*Saved data entries*.
——

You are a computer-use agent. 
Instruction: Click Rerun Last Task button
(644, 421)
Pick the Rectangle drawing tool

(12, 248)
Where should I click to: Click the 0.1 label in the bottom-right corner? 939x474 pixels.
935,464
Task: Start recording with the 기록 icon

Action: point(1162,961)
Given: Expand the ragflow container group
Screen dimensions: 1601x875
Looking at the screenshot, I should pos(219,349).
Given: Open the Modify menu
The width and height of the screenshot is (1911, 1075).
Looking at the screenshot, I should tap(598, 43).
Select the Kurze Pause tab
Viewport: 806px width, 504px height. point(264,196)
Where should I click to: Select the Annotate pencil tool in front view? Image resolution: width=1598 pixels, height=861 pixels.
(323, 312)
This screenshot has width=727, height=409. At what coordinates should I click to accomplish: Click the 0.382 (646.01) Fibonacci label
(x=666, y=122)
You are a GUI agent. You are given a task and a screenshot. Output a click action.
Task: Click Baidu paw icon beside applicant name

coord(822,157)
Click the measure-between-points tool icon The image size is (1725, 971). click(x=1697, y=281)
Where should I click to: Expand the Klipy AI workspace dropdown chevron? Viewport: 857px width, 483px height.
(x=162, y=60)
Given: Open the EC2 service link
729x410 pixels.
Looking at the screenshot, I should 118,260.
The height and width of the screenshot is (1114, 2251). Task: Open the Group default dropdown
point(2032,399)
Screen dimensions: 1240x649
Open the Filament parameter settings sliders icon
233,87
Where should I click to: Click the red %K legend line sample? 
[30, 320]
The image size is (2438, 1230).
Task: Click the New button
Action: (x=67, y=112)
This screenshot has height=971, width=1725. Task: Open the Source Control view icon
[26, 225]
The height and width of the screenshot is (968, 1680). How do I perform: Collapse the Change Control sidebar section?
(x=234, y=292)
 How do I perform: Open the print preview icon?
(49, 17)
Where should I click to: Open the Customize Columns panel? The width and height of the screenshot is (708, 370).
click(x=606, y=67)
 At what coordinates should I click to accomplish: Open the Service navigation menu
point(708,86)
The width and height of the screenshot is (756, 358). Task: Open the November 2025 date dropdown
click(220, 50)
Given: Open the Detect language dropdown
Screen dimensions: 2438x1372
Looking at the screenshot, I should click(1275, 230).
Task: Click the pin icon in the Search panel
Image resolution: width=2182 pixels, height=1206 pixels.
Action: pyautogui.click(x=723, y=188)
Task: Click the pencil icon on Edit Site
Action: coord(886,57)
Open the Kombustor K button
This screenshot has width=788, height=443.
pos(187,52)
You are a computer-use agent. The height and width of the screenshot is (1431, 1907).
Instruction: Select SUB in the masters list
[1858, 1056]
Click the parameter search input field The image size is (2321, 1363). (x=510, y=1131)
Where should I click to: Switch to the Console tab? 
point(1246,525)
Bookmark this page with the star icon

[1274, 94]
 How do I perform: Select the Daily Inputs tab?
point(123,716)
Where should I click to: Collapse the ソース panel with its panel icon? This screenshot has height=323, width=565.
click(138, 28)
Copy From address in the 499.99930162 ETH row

——

*Problem statement*.
Repeat word for word the lines above that run from the line containing "This screenshot has height=971, width=1725." through the line containing "Click the parameter", both ends included, and nothing else.

*Answer section*.
This screenshot has height=971, width=1725. Task: Open the Source Control view icon
[26, 225]
The height and width of the screenshot is (968, 1680). How do I perform: Collapse the Change Control sidebar section?
(x=234, y=292)
 How do I perform: Open the print preview icon?
(49, 17)
Where should I click to: Open the Customize Columns panel? The width and height of the screenshot is (708, 370).
click(x=606, y=67)
 At what coordinates should I click to accomplish: Open the Service navigation menu
point(708,86)
The width and height of the screenshot is (756, 358). Task: Open the November 2025 date dropdown
click(220, 50)
Given: Open the Detect language dropdown
Screen dimensions: 2438x1372
Looking at the screenshot, I should click(1275, 230).
Task: Click the pin icon in the Search panel
Image resolution: width=2182 pixels, height=1206 pixels.
Action: pyautogui.click(x=723, y=188)
Task: Click the pencil icon on Edit Site
Action: coord(886,57)
Open the Kombustor K button
This screenshot has width=788, height=443.
pos(187,52)
You are a computer-use agent. The height and width of the screenshot is (1431, 1907).
Instruction: Select SUB in the masters list
[1858, 1056]
Click the parameter search input field The image size is (2321, 1363). (x=510, y=1131)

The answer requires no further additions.